• _Try it_: Write out exactly the lines below from the one containing "This screenshot has height=709, width=1568." to the last, both ends kept, and nothing more; skip all pictures.

[Entries shown]

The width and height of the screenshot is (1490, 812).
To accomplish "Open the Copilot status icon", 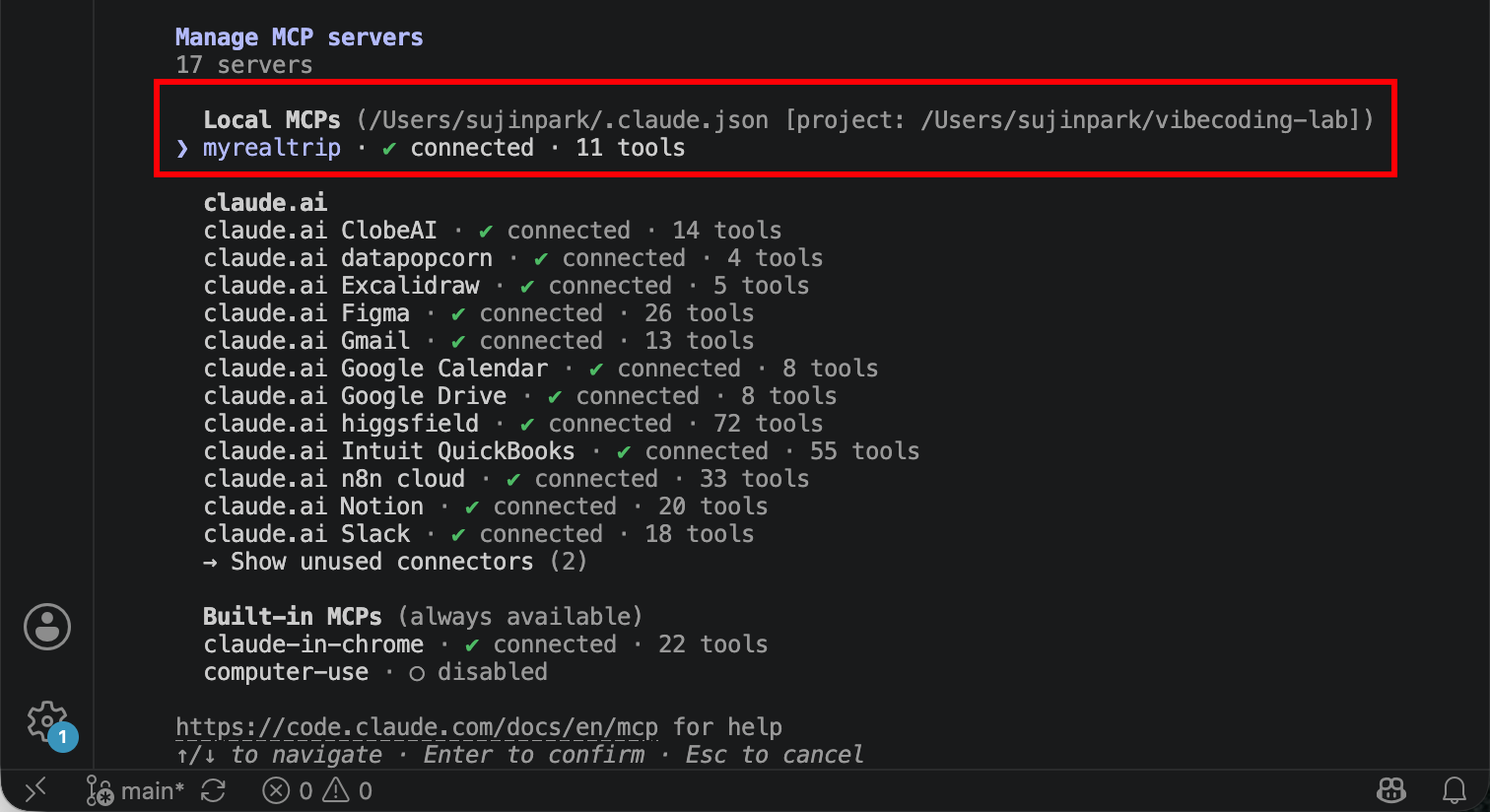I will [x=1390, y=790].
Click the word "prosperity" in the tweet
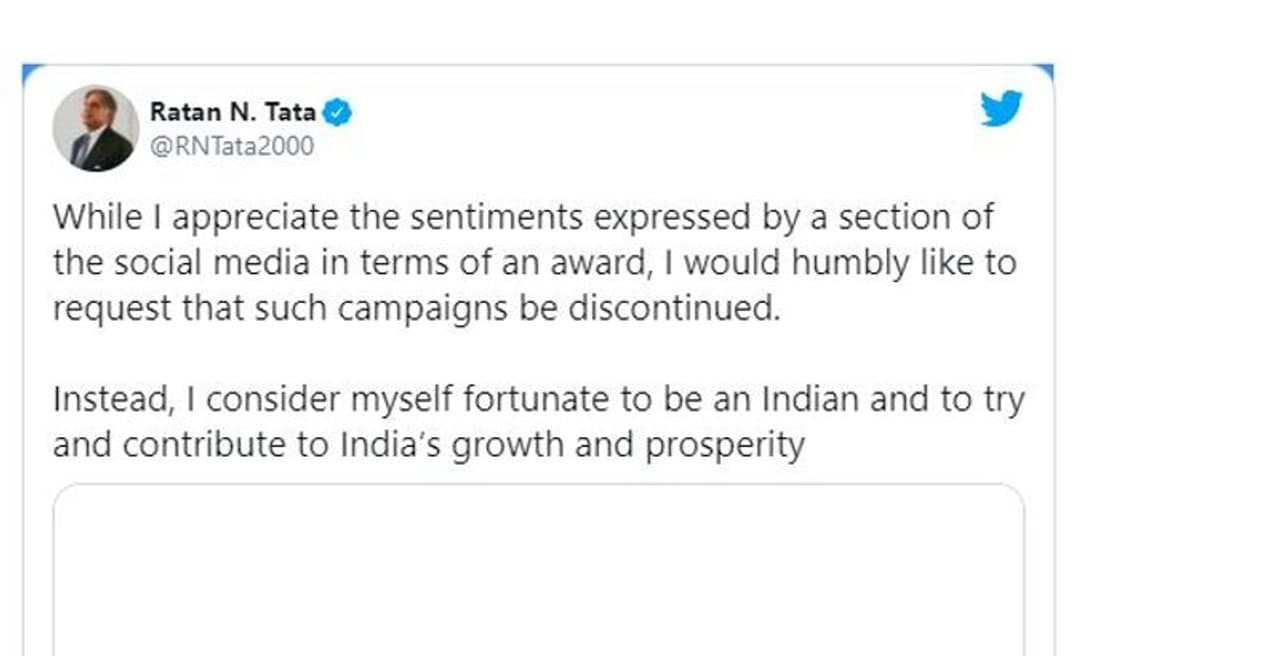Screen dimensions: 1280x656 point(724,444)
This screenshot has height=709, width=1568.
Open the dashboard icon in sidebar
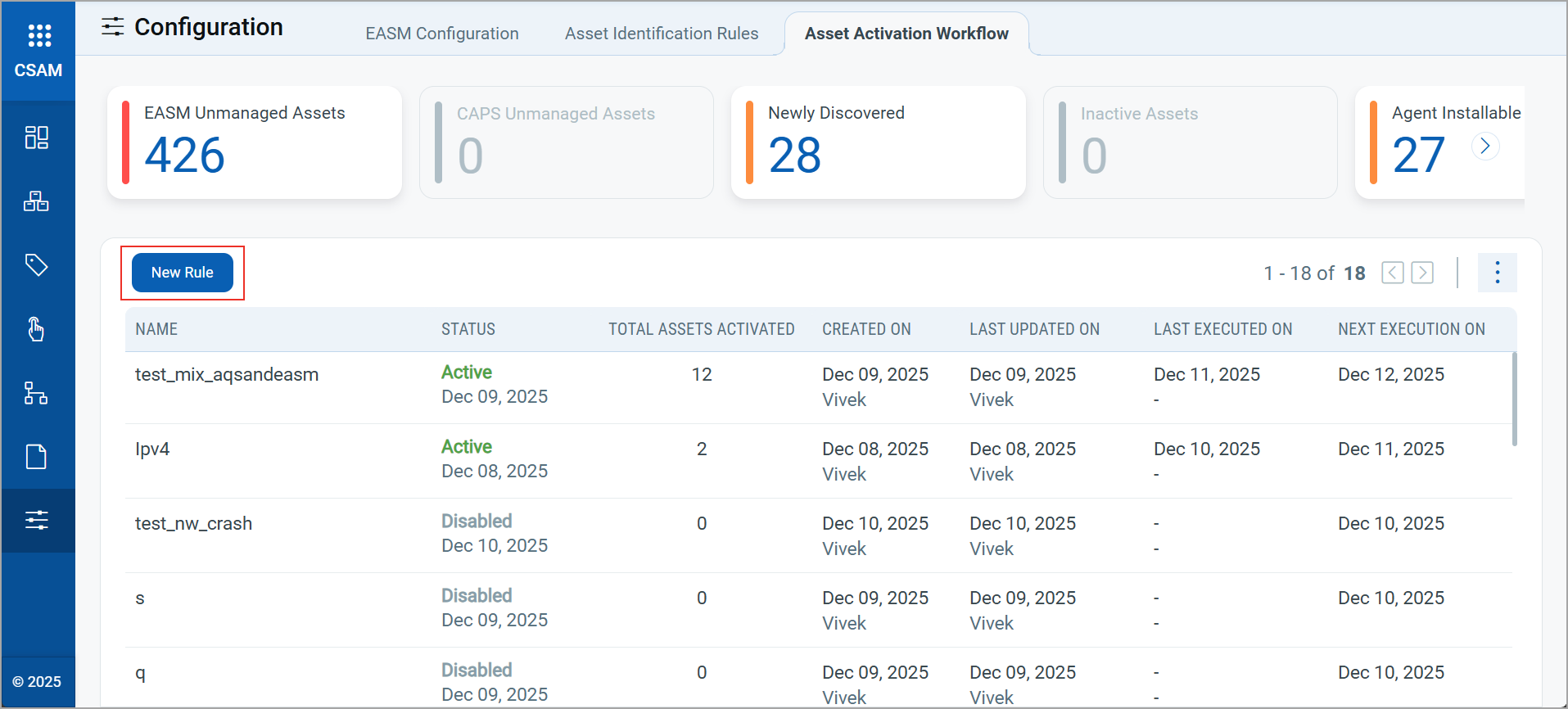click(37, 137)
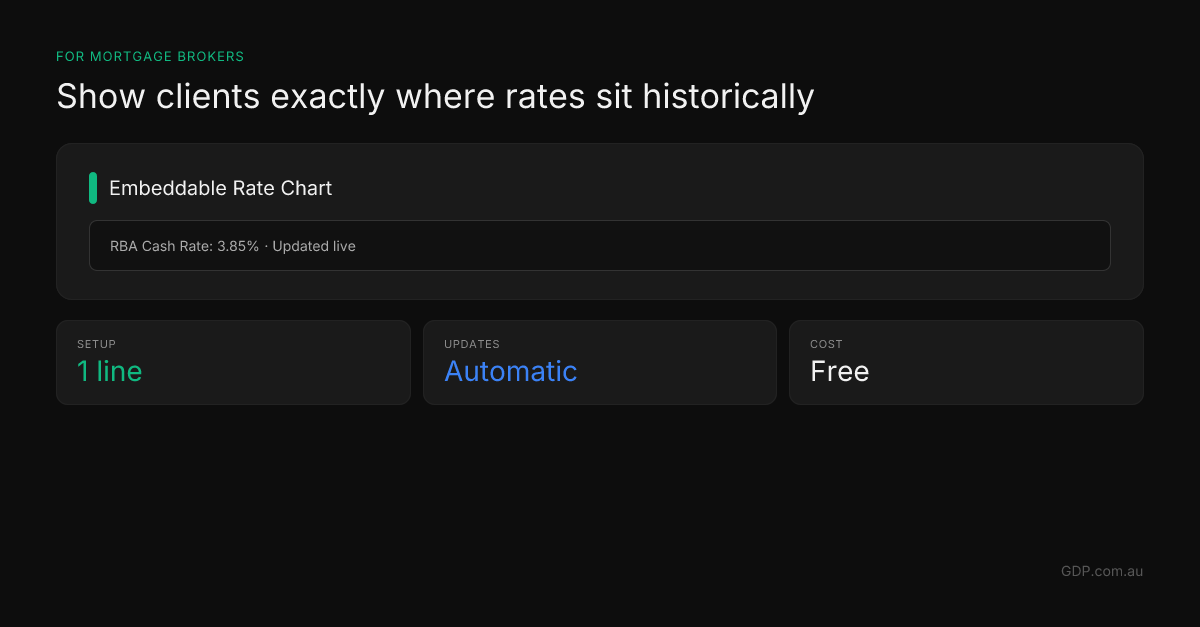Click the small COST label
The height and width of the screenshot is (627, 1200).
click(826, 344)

[/Entries shown]

• _Answer below_:
This screenshot has height=709, width=1568.
Open the dashboard icon in sidebar
click(37, 137)
Click the small COST label
The height and width of the screenshot is (627, 1200).
click(826, 344)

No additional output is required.